-------- Reading text --------

Re: [Haskell-cafe] Re: Writing binary files?

15 Sep 2004

      Gabriel Ebner wrote:
...
...
...
3. The default encoding is settable from Haskell, defaults to
   ISO-8859-1.
Agreed.
So every haskell program that did more than just passing raw bytes
From stdin to stdout should decode the appropriate environment
variables, and set the encoding by itself?
This statement is too restrictive. Passing bytes isn't limited to
stdin->stdout, and there's no reason why setting the encoding needs to
be any more involved than e.g. "setLocaleEncoding". If you change it
to:
...
So every haskell program that did more than just passing raw bytes
... should ... set the encoding by itself?
then the answer is yes.
...
IMO that's too much of
redundancy, the RTS should actually do that.
The RTS doesn't know the encoding. Assuming that the data will use the
locale's encoding will be wrong too often.
...
...
There are limits to the extent to which this can be achieved. E.g.
what happens if you set the encoding to UTF-8, then call
getDirectoryContents for a directory which contains filenames which
aren't valid UTF-8 strings?
Then you _seriously_ messed up.  Your terminal would produce garbage,
Nautilus would break, ...
Like so many other people, you're making an argument based upon
fiction (specifically, that you have a closed world where everything
always uses the same encoding) then deeming anyone who is unable to
maintain the fiction to be "wrong".
...
...
...
5. The default encoding is settable from Haskell, defaults to the
   locale encoding.
I feel that the default encoding should be one whose decoder cannot
fail, e.g. ISO-8859-1. You should have to explicitly request the use
of the locale's encoding (analogous to calling setlocale(LC_CTYPE, "")
at the start of a C program; there's a good reason why C doesn't do
this without being explicitly told to).

-------- Dataset entries --------

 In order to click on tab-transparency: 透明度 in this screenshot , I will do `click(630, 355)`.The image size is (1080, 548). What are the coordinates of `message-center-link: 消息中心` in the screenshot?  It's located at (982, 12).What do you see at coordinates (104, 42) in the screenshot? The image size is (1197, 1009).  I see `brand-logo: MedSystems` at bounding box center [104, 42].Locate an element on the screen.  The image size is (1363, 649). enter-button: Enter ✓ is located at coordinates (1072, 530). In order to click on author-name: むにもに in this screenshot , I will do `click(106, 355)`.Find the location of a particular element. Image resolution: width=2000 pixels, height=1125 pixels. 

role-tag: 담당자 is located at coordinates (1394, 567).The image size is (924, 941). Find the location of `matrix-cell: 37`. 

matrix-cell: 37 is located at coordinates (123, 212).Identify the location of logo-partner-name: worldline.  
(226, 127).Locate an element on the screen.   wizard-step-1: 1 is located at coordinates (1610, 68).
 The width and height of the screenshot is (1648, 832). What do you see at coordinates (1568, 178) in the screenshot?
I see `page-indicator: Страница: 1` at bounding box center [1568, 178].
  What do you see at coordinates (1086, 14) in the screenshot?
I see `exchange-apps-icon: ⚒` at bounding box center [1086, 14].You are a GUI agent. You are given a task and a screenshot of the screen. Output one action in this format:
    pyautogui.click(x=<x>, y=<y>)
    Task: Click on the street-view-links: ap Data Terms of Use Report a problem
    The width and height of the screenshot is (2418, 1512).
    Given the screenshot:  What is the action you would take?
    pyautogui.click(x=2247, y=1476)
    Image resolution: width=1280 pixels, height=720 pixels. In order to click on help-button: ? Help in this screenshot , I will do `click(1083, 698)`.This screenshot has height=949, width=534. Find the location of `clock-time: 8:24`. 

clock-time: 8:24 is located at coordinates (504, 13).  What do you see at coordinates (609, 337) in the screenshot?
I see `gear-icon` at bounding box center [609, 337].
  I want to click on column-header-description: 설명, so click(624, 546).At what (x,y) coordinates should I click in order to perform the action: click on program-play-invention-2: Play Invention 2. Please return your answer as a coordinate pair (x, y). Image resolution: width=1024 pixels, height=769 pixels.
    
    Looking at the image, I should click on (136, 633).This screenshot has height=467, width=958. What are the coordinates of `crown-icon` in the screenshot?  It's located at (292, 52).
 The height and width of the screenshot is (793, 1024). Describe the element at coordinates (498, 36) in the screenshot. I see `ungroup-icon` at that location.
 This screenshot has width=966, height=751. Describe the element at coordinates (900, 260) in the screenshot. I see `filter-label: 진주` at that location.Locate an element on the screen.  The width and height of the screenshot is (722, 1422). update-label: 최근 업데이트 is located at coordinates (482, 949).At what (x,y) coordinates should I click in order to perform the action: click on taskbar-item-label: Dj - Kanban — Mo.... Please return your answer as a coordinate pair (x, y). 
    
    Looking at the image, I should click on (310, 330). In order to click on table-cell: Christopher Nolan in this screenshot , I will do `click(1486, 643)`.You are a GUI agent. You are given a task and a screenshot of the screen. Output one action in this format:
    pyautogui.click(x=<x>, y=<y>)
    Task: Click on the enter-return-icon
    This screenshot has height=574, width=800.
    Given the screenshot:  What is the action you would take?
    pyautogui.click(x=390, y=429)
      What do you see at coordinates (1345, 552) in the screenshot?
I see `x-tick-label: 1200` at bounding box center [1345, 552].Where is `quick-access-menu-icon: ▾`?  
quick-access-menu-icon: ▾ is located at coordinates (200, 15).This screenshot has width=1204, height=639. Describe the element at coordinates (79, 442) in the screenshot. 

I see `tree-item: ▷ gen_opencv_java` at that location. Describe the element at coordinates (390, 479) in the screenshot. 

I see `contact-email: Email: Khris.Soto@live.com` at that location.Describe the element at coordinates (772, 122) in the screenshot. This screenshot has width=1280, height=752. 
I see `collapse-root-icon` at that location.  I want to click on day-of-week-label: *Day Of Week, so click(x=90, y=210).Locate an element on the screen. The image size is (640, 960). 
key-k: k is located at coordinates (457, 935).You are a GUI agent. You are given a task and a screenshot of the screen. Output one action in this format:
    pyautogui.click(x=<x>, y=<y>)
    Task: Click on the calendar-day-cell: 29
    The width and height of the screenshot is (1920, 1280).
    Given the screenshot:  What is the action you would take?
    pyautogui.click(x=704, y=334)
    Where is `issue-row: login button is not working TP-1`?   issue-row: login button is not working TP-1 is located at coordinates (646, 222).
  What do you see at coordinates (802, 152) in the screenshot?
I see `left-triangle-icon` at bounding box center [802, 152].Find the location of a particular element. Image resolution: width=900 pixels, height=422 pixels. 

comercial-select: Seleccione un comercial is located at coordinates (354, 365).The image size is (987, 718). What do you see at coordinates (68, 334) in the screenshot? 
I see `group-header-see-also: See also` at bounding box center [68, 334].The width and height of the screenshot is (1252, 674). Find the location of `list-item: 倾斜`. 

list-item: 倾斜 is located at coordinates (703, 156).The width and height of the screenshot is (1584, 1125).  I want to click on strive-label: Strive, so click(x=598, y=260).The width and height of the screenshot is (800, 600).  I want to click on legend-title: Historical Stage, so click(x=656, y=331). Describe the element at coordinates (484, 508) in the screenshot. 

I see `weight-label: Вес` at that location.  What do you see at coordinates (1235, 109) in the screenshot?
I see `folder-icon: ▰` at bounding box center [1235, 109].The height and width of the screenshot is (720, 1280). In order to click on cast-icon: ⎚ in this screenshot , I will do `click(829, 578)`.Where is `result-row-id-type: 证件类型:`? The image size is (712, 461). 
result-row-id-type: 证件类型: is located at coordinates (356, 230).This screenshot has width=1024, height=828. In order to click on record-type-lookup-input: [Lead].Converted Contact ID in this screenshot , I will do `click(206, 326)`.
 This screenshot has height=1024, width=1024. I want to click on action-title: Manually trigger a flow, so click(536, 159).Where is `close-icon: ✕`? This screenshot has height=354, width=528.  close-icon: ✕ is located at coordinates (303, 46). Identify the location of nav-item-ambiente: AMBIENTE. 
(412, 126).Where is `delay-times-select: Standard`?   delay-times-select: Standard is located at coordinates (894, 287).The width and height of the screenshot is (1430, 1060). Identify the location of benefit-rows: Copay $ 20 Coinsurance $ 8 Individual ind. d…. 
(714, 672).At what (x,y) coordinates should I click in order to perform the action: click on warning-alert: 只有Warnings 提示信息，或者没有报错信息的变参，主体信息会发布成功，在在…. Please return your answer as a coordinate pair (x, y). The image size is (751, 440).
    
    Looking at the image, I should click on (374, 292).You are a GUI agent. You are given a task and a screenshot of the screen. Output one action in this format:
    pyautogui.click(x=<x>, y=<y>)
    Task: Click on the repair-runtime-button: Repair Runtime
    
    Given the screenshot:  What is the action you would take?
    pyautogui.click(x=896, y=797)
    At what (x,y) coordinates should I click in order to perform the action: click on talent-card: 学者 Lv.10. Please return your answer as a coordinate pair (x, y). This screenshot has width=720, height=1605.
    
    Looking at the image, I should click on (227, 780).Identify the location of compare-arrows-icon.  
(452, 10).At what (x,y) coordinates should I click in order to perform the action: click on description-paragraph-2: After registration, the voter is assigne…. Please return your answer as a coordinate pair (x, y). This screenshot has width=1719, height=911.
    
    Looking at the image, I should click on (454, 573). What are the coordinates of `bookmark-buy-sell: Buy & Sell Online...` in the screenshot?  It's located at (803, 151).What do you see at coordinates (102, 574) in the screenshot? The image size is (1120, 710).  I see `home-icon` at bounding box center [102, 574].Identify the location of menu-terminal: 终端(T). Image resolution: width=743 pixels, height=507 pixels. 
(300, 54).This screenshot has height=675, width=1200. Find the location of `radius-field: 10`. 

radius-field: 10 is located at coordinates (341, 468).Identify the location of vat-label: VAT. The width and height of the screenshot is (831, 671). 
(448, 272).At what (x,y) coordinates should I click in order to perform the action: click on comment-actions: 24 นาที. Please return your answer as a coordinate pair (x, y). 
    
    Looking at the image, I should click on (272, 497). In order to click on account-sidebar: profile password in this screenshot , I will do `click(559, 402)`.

--------

→ Questions to answer
**A.** Answer these questions about the Haskell encoding thread, one per line:
(i) According to point 3, what does the default encoding default to?
(ii) Which function is given as an example of how simple setting the encoding could be?
(iii) Which C call is named as the analogue of explicitly requesting the locale's encoding?
**B.** Duplicate the part of the Haskell encoding thread starting with "The RTS doesn't" and going on through "would break, ...".

→ Results
**A.**
(i) ISO-8859-1
(ii) "setLocaleEncoding"
(iii) setlocale(LC_CTYPE, "")

**B.**
The RTS doesn't know the encoding. Assuming that the data will use the
locale's encoding will be wrong too often.
...
...
There are limits to the extent to which this can be achieved. E.g.
what happens if you set the encoding to UTF-8, then call
getDirectoryContents for a directory which contains filenames which
aren't valid UTF-8 strings?
Then you _seriously_ messed up.  Your terminal would produce garbage,
Nautilus would break, ...